(Beginning of Dataset)

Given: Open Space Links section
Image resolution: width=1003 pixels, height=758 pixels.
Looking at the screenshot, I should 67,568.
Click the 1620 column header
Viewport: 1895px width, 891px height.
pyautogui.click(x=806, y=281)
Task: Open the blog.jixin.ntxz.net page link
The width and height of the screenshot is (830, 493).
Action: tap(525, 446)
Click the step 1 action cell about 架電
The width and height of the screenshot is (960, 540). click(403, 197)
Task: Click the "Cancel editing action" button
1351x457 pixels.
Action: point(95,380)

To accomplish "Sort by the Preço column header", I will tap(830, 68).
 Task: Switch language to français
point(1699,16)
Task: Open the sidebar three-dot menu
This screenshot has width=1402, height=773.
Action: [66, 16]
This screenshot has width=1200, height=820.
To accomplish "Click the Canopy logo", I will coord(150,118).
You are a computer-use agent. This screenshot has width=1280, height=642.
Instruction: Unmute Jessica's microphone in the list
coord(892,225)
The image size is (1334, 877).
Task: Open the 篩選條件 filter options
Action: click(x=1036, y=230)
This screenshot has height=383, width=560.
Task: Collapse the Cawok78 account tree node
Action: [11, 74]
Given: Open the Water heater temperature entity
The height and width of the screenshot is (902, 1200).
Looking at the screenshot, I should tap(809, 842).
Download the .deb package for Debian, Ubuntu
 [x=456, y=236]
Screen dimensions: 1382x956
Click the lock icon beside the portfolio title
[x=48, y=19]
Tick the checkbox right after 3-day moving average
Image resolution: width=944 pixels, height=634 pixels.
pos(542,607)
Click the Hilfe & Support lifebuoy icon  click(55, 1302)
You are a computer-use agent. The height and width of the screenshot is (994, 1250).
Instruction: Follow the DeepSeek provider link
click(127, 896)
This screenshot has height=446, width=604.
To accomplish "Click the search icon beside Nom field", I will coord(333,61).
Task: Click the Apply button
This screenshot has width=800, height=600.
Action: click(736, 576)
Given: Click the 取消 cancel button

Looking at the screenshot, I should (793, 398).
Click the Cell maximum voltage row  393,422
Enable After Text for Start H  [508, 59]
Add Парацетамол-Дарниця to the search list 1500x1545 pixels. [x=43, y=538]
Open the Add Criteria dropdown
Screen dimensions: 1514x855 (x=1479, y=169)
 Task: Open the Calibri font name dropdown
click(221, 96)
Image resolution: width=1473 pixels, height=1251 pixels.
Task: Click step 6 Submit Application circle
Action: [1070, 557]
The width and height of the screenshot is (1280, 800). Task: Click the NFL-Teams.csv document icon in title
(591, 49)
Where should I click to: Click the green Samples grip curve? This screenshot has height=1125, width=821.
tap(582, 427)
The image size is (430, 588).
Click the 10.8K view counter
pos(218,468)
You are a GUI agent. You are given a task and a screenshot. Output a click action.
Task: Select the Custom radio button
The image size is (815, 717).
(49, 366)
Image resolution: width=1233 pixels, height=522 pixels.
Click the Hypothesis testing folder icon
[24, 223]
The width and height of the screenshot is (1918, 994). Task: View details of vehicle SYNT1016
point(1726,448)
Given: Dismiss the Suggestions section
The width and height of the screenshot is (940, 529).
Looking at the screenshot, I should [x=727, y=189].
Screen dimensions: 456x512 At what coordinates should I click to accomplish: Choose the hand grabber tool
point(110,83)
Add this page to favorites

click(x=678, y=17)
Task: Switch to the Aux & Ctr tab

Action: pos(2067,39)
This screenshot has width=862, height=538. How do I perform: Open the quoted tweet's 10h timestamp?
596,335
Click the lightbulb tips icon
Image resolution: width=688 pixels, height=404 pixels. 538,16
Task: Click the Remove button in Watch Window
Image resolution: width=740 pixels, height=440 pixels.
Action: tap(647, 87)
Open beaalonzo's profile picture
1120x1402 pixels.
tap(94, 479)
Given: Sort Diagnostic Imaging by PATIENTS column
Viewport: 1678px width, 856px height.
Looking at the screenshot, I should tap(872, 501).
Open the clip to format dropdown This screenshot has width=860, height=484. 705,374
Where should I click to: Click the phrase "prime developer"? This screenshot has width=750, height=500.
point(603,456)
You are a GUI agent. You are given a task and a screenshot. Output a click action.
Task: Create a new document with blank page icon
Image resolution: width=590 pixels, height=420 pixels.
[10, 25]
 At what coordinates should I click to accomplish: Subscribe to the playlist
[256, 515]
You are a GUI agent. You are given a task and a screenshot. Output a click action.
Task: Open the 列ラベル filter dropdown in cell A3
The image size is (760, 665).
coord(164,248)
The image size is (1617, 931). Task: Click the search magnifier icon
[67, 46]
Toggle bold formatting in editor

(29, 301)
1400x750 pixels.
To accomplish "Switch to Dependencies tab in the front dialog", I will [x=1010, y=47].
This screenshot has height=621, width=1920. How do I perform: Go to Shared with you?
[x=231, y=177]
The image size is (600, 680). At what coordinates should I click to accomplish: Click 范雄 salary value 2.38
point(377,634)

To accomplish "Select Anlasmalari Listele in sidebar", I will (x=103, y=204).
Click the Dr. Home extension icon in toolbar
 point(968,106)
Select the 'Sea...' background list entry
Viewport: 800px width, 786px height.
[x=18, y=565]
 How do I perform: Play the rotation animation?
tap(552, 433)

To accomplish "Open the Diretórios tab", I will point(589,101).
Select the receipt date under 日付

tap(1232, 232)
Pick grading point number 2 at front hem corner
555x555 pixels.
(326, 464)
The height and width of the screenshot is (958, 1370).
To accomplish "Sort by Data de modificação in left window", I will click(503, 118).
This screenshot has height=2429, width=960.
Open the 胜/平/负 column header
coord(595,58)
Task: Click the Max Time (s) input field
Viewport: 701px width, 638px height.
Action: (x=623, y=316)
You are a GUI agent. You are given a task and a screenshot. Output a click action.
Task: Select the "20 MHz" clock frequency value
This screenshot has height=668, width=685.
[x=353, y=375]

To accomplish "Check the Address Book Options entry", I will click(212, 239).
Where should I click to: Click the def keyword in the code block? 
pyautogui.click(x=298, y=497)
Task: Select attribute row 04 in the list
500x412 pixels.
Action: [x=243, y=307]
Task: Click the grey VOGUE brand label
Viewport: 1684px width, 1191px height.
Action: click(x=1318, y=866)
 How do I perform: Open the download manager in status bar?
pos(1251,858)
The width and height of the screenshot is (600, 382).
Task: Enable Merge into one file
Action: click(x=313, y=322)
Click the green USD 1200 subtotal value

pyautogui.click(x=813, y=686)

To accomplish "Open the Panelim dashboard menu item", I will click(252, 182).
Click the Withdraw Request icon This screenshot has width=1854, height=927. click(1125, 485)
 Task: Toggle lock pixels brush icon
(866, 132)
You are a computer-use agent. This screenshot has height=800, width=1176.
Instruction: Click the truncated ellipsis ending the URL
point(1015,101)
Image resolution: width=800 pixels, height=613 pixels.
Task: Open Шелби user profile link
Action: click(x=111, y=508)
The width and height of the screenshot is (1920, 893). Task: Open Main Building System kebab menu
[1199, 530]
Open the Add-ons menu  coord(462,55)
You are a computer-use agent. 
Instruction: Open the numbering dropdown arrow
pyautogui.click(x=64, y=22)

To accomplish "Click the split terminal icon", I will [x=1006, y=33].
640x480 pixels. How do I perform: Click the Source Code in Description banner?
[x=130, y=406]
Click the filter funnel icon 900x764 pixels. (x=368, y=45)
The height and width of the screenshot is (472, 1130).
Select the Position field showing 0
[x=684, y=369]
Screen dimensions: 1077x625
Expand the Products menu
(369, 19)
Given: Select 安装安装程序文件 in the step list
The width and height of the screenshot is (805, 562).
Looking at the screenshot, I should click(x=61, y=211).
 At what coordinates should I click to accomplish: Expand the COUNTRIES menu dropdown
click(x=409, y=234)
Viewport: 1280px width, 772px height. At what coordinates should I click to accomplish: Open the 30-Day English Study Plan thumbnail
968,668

(End of Dataset)

Action item
Retyping every entry exactly is the whole of the task.

Your solution
Given: Open Space Links section
Image resolution: width=1003 pixels, height=758 pixels.
Looking at the screenshot, I should 67,568.
Click the 1620 column header
Viewport: 1895px width, 891px height.
pyautogui.click(x=806, y=281)
Task: Open the blog.jixin.ntxz.net page link
The width and height of the screenshot is (830, 493).
Action: tap(525, 446)
Click the step 1 action cell about 架電
The width and height of the screenshot is (960, 540). click(403, 197)
Task: Click the "Cancel editing action" button
1351x457 pixels.
Action: point(95,380)

To accomplish "Sort by the Preço column header", I will tap(830, 68).
 Task: Switch language to français
point(1699,16)
Task: Open the sidebar three-dot menu
This screenshot has width=1402, height=773.
Action: [66, 16]
This screenshot has width=1200, height=820.
To accomplish "Click the Canopy logo", I will coord(150,118).
You are a computer-use agent. This screenshot has width=1280, height=642.
Instruction: Unmute Jessica's microphone in the list
coord(892,225)
The image size is (1334, 877).
Task: Open the 篩選條件 filter options
Action: click(x=1036, y=230)
This screenshot has height=383, width=560.
Task: Collapse the Cawok78 account tree node
Action: [11, 74]
Given: Open the Water heater temperature entity
The height and width of the screenshot is (902, 1200).
Looking at the screenshot, I should tap(809, 842).
Download the .deb package for Debian, Ubuntu
 [x=456, y=236]
Screen dimensions: 1382x956
Click the lock icon beside the portfolio title
[x=48, y=19]
Tick the checkbox right after 3-day moving average
Image resolution: width=944 pixels, height=634 pixels.
pos(542,607)
Click the Hilfe & Support lifebuoy icon  click(55, 1302)
You are a computer-use agent. The height and width of the screenshot is (994, 1250).
Instruction: Follow the DeepSeek provider link
click(127, 896)
This screenshot has height=446, width=604.
To accomplish "Click the search icon beside Nom field", I will coord(333,61).
Task: Click the Apply button
This screenshot has width=800, height=600.
Action: click(736, 576)
Given: Click the 取消 cancel button

Looking at the screenshot, I should (793, 398).
Click the Cell maximum voltage row  393,422
Enable After Text for Start H  [508, 59]
Add Парацетамол-Дарниця to the search list 1500x1545 pixels. [x=43, y=538]
Open the Add Criteria dropdown
Screen dimensions: 1514x855 (x=1479, y=169)
 Task: Open the Calibri font name dropdown
click(221, 96)
Image resolution: width=1473 pixels, height=1251 pixels.
Task: Click step 6 Submit Application circle
Action: [1070, 557]
The width and height of the screenshot is (1280, 800). Task: Click the NFL-Teams.csv document icon in title
(591, 49)
Where should I click to: Click the green Samples grip curve? This screenshot has height=1125, width=821.
tap(582, 427)
The image size is (430, 588).
Click the 10.8K view counter
pos(218,468)
You are a GUI agent. You are given a task and a screenshot. Output a click action.
Task: Select the Custom radio button
The image size is (815, 717).
(49, 366)
Image resolution: width=1233 pixels, height=522 pixels.
Click the Hypothesis testing folder icon
[24, 223]
The width and height of the screenshot is (1918, 994). Task: View details of vehicle SYNT1016
point(1726,448)
Given: Dismiss the Suggestions section
The width and height of the screenshot is (940, 529).
Looking at the screenshot, I should [x=727, y=189].
Screen dimensions: 456x512 At what coordinates should I click to accomplish: Choose the hand grabber tool
point(110,83)
Add this page to favorites

click(x=678, y=17)
Task: Switch to the Aux & Ctr tab

Action: pos(2067,39)
This screenshot has width=862, height=538. How do I perform: Open the quoted tweet's 10h timestamp?
596,335
Click the lightbulb tips icon
Image resolution: width=688 pixels, height=404 pixels. 538,16
Task: Click the Remove button in Watch Window
Image resolution: width=740 pixels, height=440 pixels.
Action: tap(647, 87)
Open beaalonzo's profile picture
1120x1402 pixels.
tap(94, 479)
Given: Sort Diagnostic Imaging by PATIENTS column
Viewport: 1678px width, 856px height.
Looking at the screenshot, I should tap(872, 501).
Open the clip to format dropdown This screenshot has width=860, height=484. 705,374
Where should I click to: Click the phrase "prime developer"? This screenshot has width=750, height=500.
point(603,456)
You are a GUI agent. You are given a task and a screenshot. Output a click action.
Task: Create a new document with blank page icon
Image resolution: width=590 pixels, height=420 pixels.
[10, 25]
 At what coordinates should I click to accomplish: Subscribe to the playlist
[256, 515]
You are a GUI agent. You are given a task and a screenshot. Output a click action.
Task: Open the 列ラベル filter dropdown in cell A3
The image size is (760, 665).
coord(164,248)
The image size is (1617, 931). Task: Click the search magnifier icon
[67, 46]
Toggle bold formatting in editor

(29, 301)
1400x750 pixels.
To accomplish "Switch to Dependencies tab in the front dialog", I will [x=1010, y=47].
This screenshot has height=621, width=1920. How do I perform: Go to Shared with you?
[x=231, y=177]
The image size is (600, 680). At what coordinates should I click to accomplish: Click 范雄 salary value 2.38
point(377,634)

To accomplish "Select Anlasmalari Listele in sidebar", I will (x=103, y=204).
Click the Dr. Home extension icon in toolbar
 point(968,106)
Select the 'Sea...' background list entry
Viewport: 800px width, 786px height.
[x=18, y=565]
 How do I perform: Play the rotation animation?
tap(552, 433)

To accomplish "Open the Diretórios tab", I will point(589,101).
Select the receipt date under 日付

tap(1232, 232)
Pick grading point number 2 at front hem corner
555x555 pixels.
(326, 464)
The height and width of the screenshot is (958, 1370).
To accomplish "Sort by Data de modificação in left window", I will click(503, 118).
This screenshot has height=2429, width=960.
Open the 胜/平/负 column header
coord(595,58)
Task: Click the Max Time (s) input field
Viewport: 701px width, 638px height.
Action: (x=623, y=316)
You are a GUI agent. You are given a task and a screenshot. Output a click action.
Task: Select the "20 MHz" clock frequency value
This screenshot has height=668, width=685.
[x=353, y=375]

To accomplish "Check the Address Book Options entry", I will click(212, 239).
Where should I click to: Click the def keyword in the code block? 
pyautogui.click(x=298, y=497)
Task: Select attribute row 04 in the list
500x412 pixels.
Action: [x=243, y=307]
Task: Click the grey VOGUE brand label
Viewport: 1684px width, 1191px height.
Action: click(x=1318, y=866)
 How do I perform: Open the download manager in status bar?
pos(1251,858)
The width and height of the screenshot is (600, 382).
Task: Enable Merge into one file
Action: click(x=313, y=322)
Click the green USD 1200 subtotal value

pyautogui.click(x=813, y=686)

To accomplish "Open the Panelim dashboard menu item", I will click(252, 182).
Click the Withdraw Request icon This screenshot has width=1854, height=927. click(1125, 485)
 Task: Toggle lock pixels brush icon
(866, 132)
You are a computer-use agent. This screenshot has height=800, width=1176.
Instruction: Click the truncated ellipsis ending the URL
point(1015,101)
Image resolution: width=800 pixels, height=613 pixels.
Task: Open Шелби user profile link
Action: click(x=111, y=508)
The width and height of the screenshot is (1920, 893). Task: Open Main Building System kebab menu
[1199, 530]
Open the Add-ons menu  coord(462,55)
You are a computer-use agent. 
Instruction: Open the numbering dropdown arrow
pyautogui.click(x=64, y=22)

To accomplish "Click the split terminal icon", I will [x=1006, y=33].
640x480 pixels. How do I perform: Click the Source Code in Description banner?
[x=130, y=406]
Click the filter funnel icon 900x764 pixels. (x=368, y=45)
The height and width of the screenshot is (472, 1130).
Select the Position field showing 0
[x=684, y=369]
Screen dimensions: 1077x625
Expand the Products menu
(369, 19)
Given: Select 安装安装程序文件 in the step list
The width and height of the screenshot is (805, 562).
Looking at the screenshot, I should click(x=61, y=211).
 At what coordinates should I click to accomplish: Expand the COUNTRIES menu dropdown
click(x=409, y=234)
Viewport: 1280px width, 772px height. At what coordinates should I click to accomplish: Open the 30-Day English Study Plan thumbnail
968,668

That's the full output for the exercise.